How would "normal life" look if seen from an unorthodox perspective? This is a core question in social and cultural anthropology. Some have argued that by learning about other social and cultural worlds, we can more clearly understand the problems in our own culture and society, and more effectively strive to solve them. More recently, especially anthropologists working with indigenous peoples in the Americas have suggested that we don't live in a "multicultural" world at all. Rather what we tend to call "cultural difference" may be a question of embodied perspective. All living beings share "culture", but their bodies differ, and therefore the world presents itself differently to them. What to a human may look like "blood" may look like "beer" to a puma. 

In a recently published essay, DELTA team researcher Franz argues that considering water-based livelihoods and people's relations with water can help bring about a change in perspective, and thereby can teach us something about our taken-for-granted, terrestrial life. This essay is an epilogue in a special issue of the Open Access journal Anthropological Notebooks. The special issue, edited by Benjamin Bowles (SOAS), Maarja Kaaristo (Manchester Metropolitan University) and Natasa Rogelja Caf (Slovenian Academy of Sciences and Arts), is entitled Dwelling on and with water – materialities, (im)mobilities and meanings.

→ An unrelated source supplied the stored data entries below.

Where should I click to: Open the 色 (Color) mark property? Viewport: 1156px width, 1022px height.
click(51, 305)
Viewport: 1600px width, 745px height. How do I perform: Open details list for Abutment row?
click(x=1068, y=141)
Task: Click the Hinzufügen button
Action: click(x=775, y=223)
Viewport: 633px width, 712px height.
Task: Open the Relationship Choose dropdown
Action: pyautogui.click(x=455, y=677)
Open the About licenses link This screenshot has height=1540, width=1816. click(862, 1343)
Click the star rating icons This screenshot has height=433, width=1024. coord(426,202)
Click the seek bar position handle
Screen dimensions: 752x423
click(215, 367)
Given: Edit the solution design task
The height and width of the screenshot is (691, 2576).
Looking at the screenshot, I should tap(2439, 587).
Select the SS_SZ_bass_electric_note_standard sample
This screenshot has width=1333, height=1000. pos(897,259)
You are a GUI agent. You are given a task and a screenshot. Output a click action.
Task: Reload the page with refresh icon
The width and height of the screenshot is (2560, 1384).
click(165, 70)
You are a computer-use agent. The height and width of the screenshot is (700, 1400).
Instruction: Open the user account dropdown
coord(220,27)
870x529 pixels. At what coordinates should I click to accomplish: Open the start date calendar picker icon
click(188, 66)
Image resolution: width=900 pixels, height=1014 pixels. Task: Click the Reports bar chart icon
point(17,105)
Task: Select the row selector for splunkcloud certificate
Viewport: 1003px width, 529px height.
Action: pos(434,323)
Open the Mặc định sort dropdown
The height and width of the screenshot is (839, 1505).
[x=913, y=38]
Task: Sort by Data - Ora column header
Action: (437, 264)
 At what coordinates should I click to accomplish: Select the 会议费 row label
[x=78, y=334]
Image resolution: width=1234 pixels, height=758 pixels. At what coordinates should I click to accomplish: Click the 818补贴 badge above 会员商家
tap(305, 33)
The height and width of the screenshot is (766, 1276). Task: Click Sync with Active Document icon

The articles collected in this special issue, all dealing with life in relation to water, be in reservoirs, canals or the shore, reminded Franz not only of the discussions about perspectivism, but also about a series of photographs by the artist and researcher Simon Read. In the series that he calls "Seamarks - Panoramic Camera", Read had fixed a camera to a boat, and took panoramic photographs that reflected the movement of the boat and viewer (see image above). The land, here, is not the solid and predictable place that we often pretend it is. Shifting our perspective to the water may therefore yield new ideas about life on the land. 

The essay, along with the others in the collection, can be downloaded for free.

 

Hydro-perspectivism: Terrestrial life from a watery angle

Abstract

This essay introduces the idea of hydro-perspectivism in order to better understand what happens if anthropologists, alongside their research participants, comment on terrestrial life from a watery angle. Based on a close reading of the contributions to this special issue, it indicates how being afloat rather than grounded, shifts people’s points of reference around, even though their general cultural framework might remain the same. A perspectivist, rather than representational, approach to the juxtaposition of water- and land-based subject positions pays heed to the specific materialities of watery heterotopias and to the ways water may engender certain social and political forms. This also means that different waters and waterways produce different perspectives – a British canal fashions different points of view than an Atlantic beach or a Taiwanese drinking water reservoir. As a way of making the familiar strange and the strange familiar, hydro-perspectivism can serve as a technique to afford a new look at our terrestrial assumptions and identify problems and blind spots in our received ways of thinking.